In keeping with the Miwok’s warning, some of those in Yosemite Cemetery were, in fact, murdered. There lies Justice of the Peace Leonidas G. (“Dick”) Whorton, shot in 1887 by a tough customer named Abel Mann. Mann later tried to kill his wife by slitting her throat, and eventually ended his own life when he was backed against a wall by a posse howling for his blood. Poor George Ezra Boston was burned to death in his toll booth by the area’s most notorious murderer of the time, Piute George, who eventually died in San Quentin after a lifetime of misdeeds.
But most of the denizens of Yosemite Cemetery did not meet such dramatic ends, at least, as far as history can tell us. Many are rendered anonymous, either because they died while camping or passing through and were left there unidentified, or they didn’t live long enough to be named in the first place. The grave that reads simply “a boy” is said to be the first to be buried in this cemetery. There’s something touching about the juxtaposition of the the unusually large redwood headstone and the plastic flowers with which it is adorned.
Others interred in Yosemite Cemetery are some of the most famous pioneers to live on this land. Early land custodian James Mason Hutchings brought tourism to Yosemite in 1855 and popularized its beauty in his book In the Heart of the Sierras. His daughter Florence, the first white child born in Yosemite (1864), is buried next to him with a granite headstone that mimics the craggy rocks that peak overhead.
Florence Hutchings (or Floy as she was known around the valley) led a remarkable, though all too brief, life in the wild Yosemite Valley. Just a brief walk from the cemetery is the chapel where she spent most of her days, strewing it with flowers, keeping the pews tidy, and communing with God and nature.
The reverent but lively teenager expressed her feelings about this beautiful place in poetry:
‘Beautiful, Wonderful’ how come you are? for what has nature caused this awe inspiring deep canon and high towering peaks for it is to remind one there is a God, and that his works are the works of nature? that his works are wonderful beyond comprehension.

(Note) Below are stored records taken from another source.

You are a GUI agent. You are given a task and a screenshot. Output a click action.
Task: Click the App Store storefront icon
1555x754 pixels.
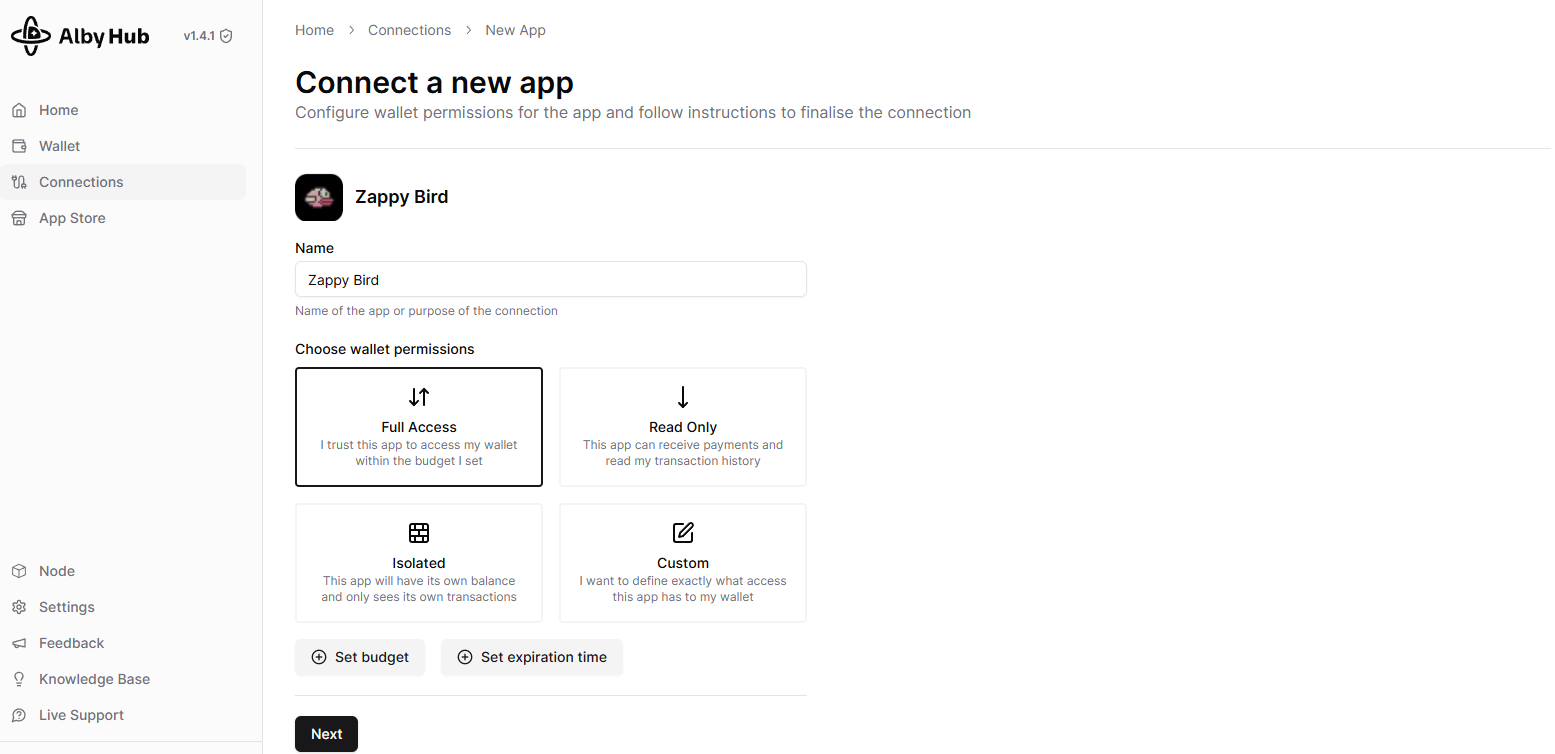coord(19,218)
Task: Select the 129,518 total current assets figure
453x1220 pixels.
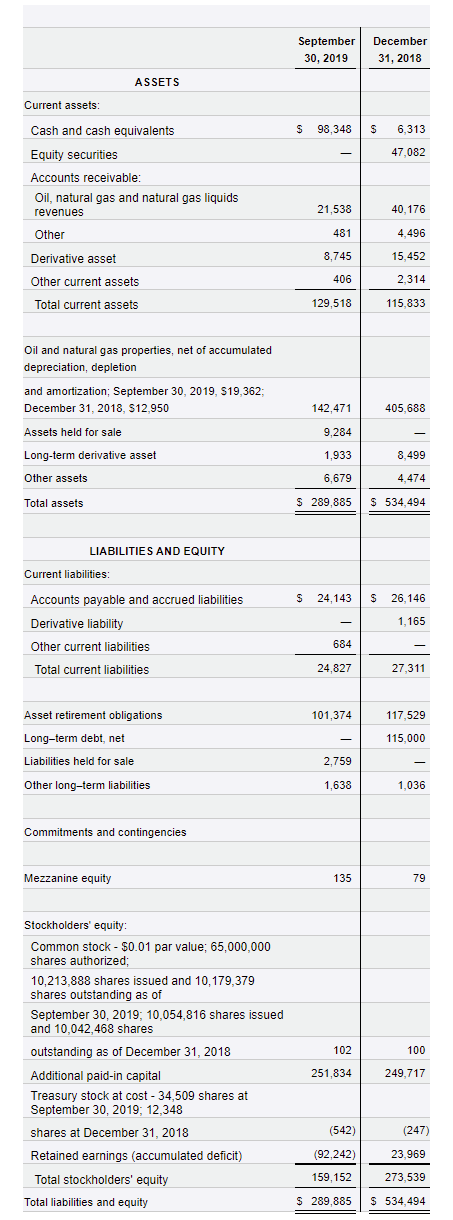Action: click(332, 303)
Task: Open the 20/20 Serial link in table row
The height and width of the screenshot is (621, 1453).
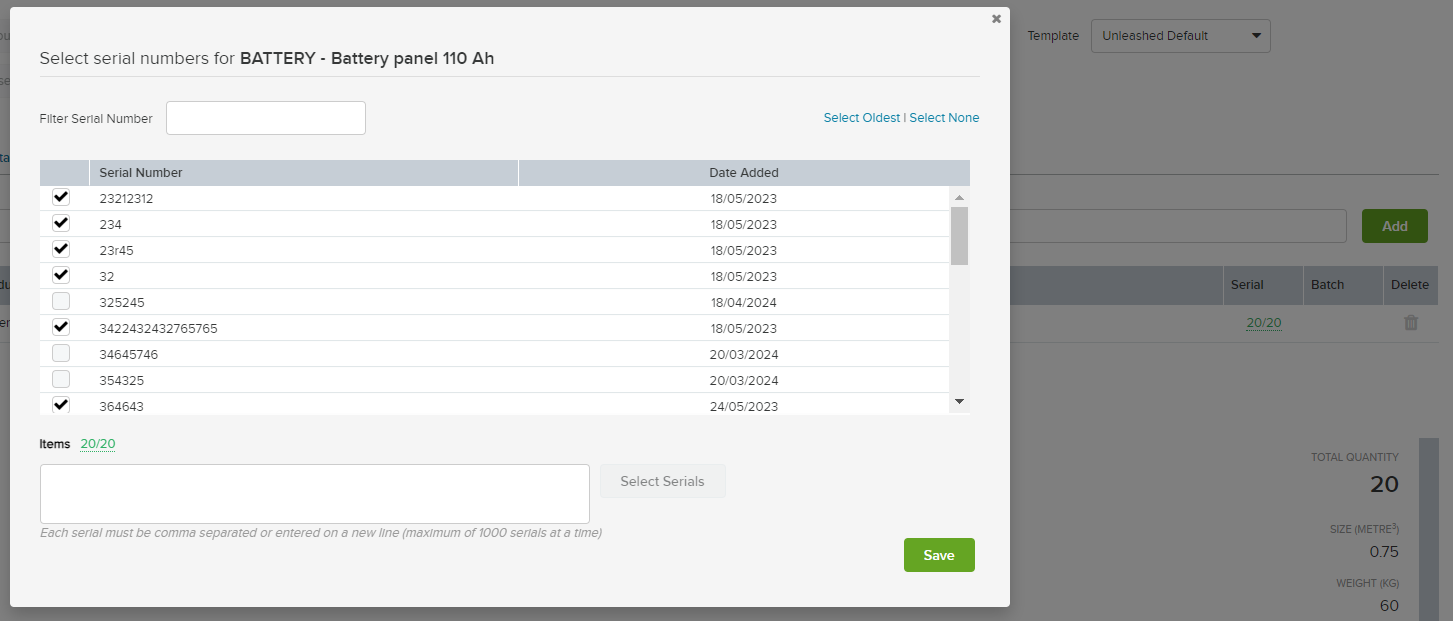Action: pos(1262,322)
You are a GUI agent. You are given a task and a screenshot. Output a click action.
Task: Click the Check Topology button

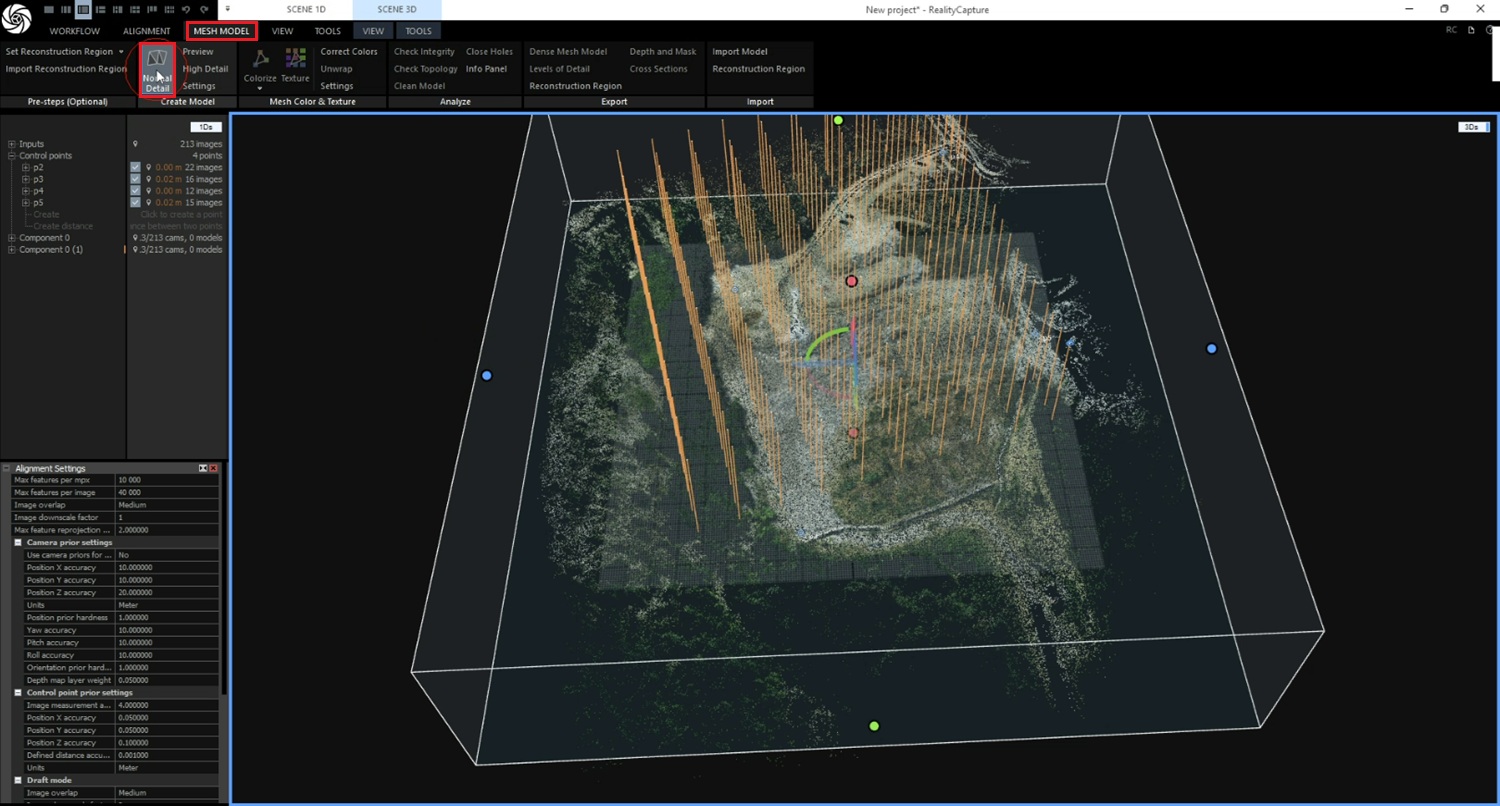(425, 69)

A fall killed the beloved daughter of the valley at only 17, and Mount Florence was eventually named in her honor.
By far the most beautiful grave in Yosemite Cemetery belongs to another teenager who succumbed to a fall. Effie Maud Crippen was aged “14 years 7 mos 22 days” according to her tombstone, when “she faltered by the wayside and the angels took her home.”
For being from 1881, the typography and artfully distressed wood of Effie’s tombstone is eerily stylish at the present time. It looks like a sign that could have been purchased in Silver Lake yesterday. The years have not treated other gravestones there so kindly, however. Some wooden grave markers are sunbleached and decayed to the point that they are totally unreadable. Mosses and fungi cover a number of the stone markers at the site, obscuring their inscriptions. But it’s this beautiful decay surrounded by the grandest natural beauty that makes Yosemite Cemetery such a serene setting. One can certainly imagine worse places to spend eternity.